However, the market was evidently disappointed by the outcome and not least because the prior month’s number was revised down at the same time from +916k to +770k.
The payrolls data vindicated the Federal Reserve (Fed) for its own recent policy stance, which had the bank insisting in April that it could be quite some time before U.S. job and inflation data have reached the milestones necessary for the Fed to even begin thinking about a mere discussion of changes to its monetary policy programmes.
“The current post April [non-farm payrolls] weak USD environment is clearly beneficial for GBP/USD,” ING’s Krpata says.
Above: U.S. Dollar rate quotes and performances over various time frames. Source: Netdania.
Payrolls already appeared over Thursday and Friday to have persuaded investors that buying and holding the U.S. Dollar might not be the best way to spend time and opportunity, as the greenback fell sharply against just about all major developed and emerging market currencies ahead of the weekend.
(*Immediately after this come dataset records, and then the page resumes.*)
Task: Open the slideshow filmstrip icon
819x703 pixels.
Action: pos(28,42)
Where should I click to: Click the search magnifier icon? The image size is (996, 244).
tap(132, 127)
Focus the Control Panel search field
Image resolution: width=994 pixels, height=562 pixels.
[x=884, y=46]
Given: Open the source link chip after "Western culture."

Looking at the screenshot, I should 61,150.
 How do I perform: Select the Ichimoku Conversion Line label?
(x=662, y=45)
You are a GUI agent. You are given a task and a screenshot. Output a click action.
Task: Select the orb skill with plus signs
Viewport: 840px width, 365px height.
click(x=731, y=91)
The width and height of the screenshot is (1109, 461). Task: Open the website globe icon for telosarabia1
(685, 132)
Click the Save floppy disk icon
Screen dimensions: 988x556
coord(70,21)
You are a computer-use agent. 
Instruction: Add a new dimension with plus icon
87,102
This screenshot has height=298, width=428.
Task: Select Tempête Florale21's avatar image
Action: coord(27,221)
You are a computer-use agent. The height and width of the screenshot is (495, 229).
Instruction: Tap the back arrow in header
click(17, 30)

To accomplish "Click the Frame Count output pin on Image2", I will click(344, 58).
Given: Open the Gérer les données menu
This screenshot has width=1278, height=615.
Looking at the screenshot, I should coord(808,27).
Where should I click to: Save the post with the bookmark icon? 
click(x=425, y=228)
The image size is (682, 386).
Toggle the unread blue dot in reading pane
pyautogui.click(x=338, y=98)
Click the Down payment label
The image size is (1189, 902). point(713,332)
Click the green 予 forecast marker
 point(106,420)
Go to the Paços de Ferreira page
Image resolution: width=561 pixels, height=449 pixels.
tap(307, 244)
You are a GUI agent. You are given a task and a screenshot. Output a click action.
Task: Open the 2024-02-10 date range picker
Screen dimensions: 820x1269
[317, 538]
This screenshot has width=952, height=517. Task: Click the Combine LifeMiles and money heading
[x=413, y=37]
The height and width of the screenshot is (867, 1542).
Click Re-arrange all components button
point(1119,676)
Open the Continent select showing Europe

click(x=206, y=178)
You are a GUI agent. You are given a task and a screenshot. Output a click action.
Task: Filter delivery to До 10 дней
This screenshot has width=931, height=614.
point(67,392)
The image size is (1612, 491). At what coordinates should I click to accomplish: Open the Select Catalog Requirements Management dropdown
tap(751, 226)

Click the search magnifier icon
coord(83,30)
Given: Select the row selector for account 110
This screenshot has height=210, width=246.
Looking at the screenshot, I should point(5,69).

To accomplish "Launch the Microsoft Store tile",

Meanwhile and elsewhere in the world, outlooks for economies are improving and in some parts the economic data is already beginning to surprise in the upside; especially in Central and Eastern Europe as well as parts of Asia where currencies underperformed during the early stages of this year.
Included among those earlier underperformers are the Korean Won, Malaysian Ringgit, Singapore Dollar, Russian Rouble, Polish Zloty, Romanian Liev and Czech Koruna, which the author suspects will be among the FX market’s outperformers this quarter, a period in which the likes of Sterling and the Euro are also likely to continue rising.
“USD weakness looks set to continue in the week ahead,” MUFG’s Halpenny says. “We are recommending a new short USD/RUB trade idea on top of our existing short USD trade ideas against the AUD and CZK.”